Home Office blames girls for their sexual exploitation in new guidelines.
We've been reading the new Home Office guidance Injunctions to Prevent Gang-Related Violence and Gang-Related Drug Dealing. Some of it comes under the 'stating the obvious' rubric, particularly in relation to ensure that injunctions do not put people at further risk and protecting anonymity of witnesses and even those being served with the injunction when applicable. At least, we'd like to assume these constitute stating the obvious but they aren't as evidenced by a conference a member of our team attended on domestic violence where a police officer gave the names and all other identifying information of women living with domestic violence. His theory was that everyone in the room knew about domestic violence so breaking data protection wasn't a big deal. This isn't a uncommon situation.
We are pleased that the Home Office guidance references the particular vulnerability of all teenagers and suggests steps to engage in early prevention work. Far too often we see the criminal justice system used when early intervention in education and social work would have prevented a vulnerable person from being criminalised.
The guidelines also acknowledge the particular vulnerabilities of women and girls, however this section worries us:
Applicants may be likely to apply for an injunction against a female respondent for ‘encouraging’ or ‘assisting’ gang-related violence or gang-related drug dealing, rather than for ‘engaging’ in such violence directly.

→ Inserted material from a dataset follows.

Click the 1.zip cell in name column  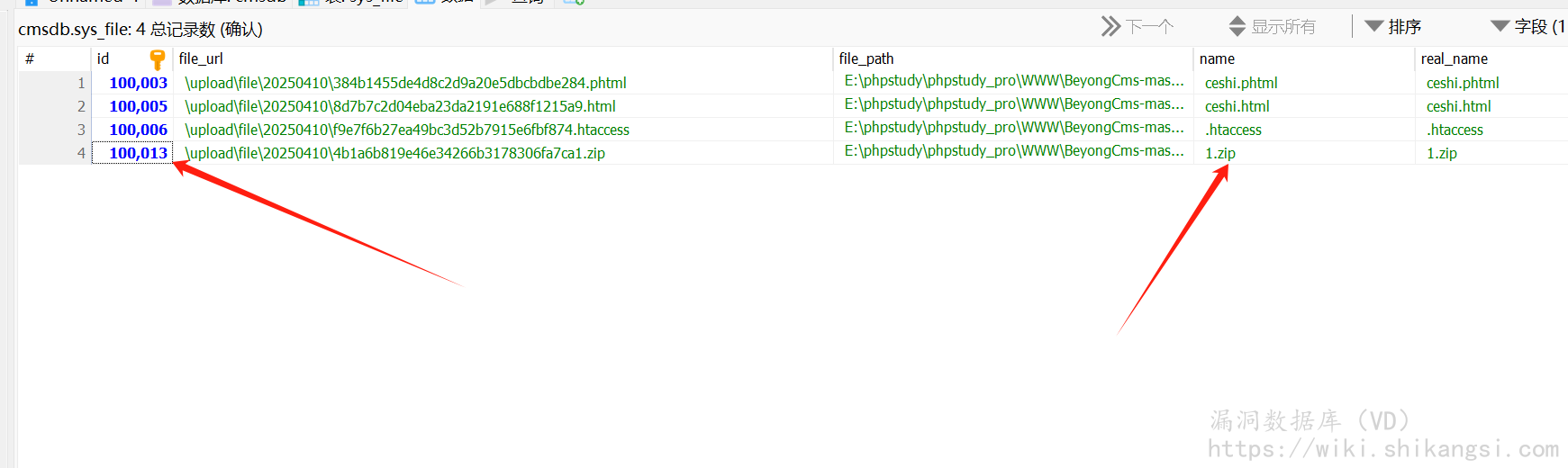pyautogui.click(x=1220, y=153)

Female respondents may not, therefore, immediately recognise that they are doing anything wrong because they themselves may not be committing acts of gang-related violence or gang-related drug dealing. They may also be being coerced by a partner, friend, or relative to engage or assist in such violence. Before these women and girls are faced with an injunction, it is important that efforts are made to educate them about the harm that their involvement in gangs is causing, including risk to themselves via such association, and to raise awareness of or refer them to appropriate support services in their local area.

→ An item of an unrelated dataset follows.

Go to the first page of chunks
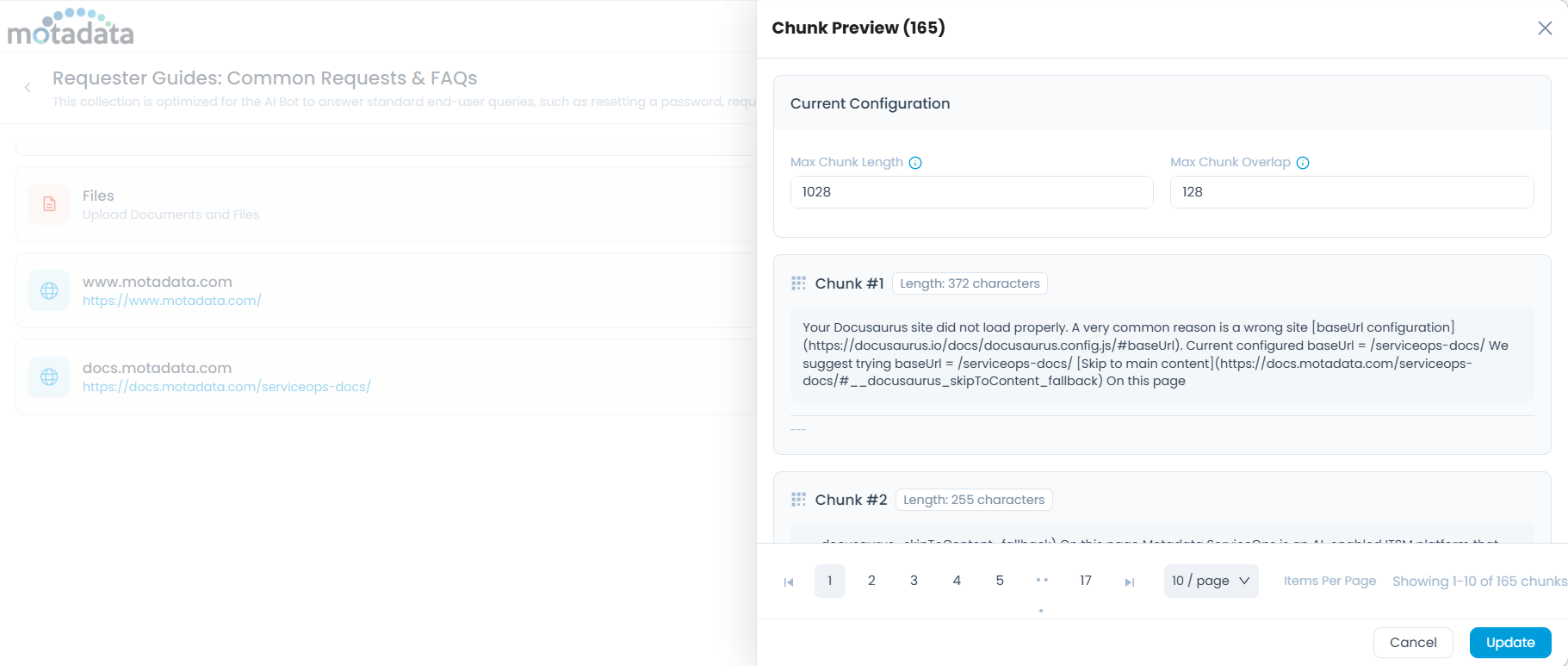The width and height of the screenshot is (1568, 666). pos(789,582)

What are the ''appropriate services"? Will the girls be referred to their local rape crisis or other specialist organisation who are trained to work with girls who have experienced sexual violence due to their association with gangs? Or, will they simply be referred to the local child protection team who are not required to have specialist training and, as we've seen time and time again, involve social workers who believe rape myths and engage in victim blaming?
"Appropriate services" for girls experiencing sexual exploitation MUST involve a gendered analysis. This also holds true for girls and women associated with gangs who are living with domestic violence. Failure to recognise the gendered nature of gang culture puts women and girls who are experiencing domestic and sexual violence and abuse at risk of criminalisation simply for being a victim. It will not prevent sexual exploitation or support women and girls who have experienced sexual exploitation.
We're also concerned about this paragraph:
There may be cases where the respondent is using, or has in the past used, the internet to encourage or assist gang-related violence or gang-related drug dealing. This may include posting videos that promote their gang or threaten rival gangs on video-sharing websites, or uploading details of gang ‘meet-ups’ on social networking websites. In such cases, it may be appropriate for the injunction to impose a prohibition restricting the use of the internet for gang-related purposes such as, for example, the uploading of gang-related videos or social networking. If such a condition is to be included in the injunction, the applicant will need to be able to satisfy the court that the prohibition is proportionate and can be effectively monitored.
There is no analysis here of how exactly a respondent (which includes girls who are experiencing sexual exploitation) may be coerced into using social media or how the injunction may lead to further social isolation. The suggestion that a girl or woman being sexually exploited by a gang by banned from social media because of the actions of gang members IS blaming the victim for a criminal act. It is holding victims accountable for the behaviour of a perpetrator and it completely erases perpetrator responsibility.
We support limiting social media for perpetrators but it cannot be used to sanction victims. Supporting young people on how to use social media in a manner which does not put them at risk is entirely different to banning them from using it. In fact, we would suggest that banning people at risk from using social media puts them at risk when the ban is lifted. We need young people to learn how to utilise privacy settings, how to block people and how to report abusive behaviour online. Banning victims won't give young people the skills to negotiate an online culture.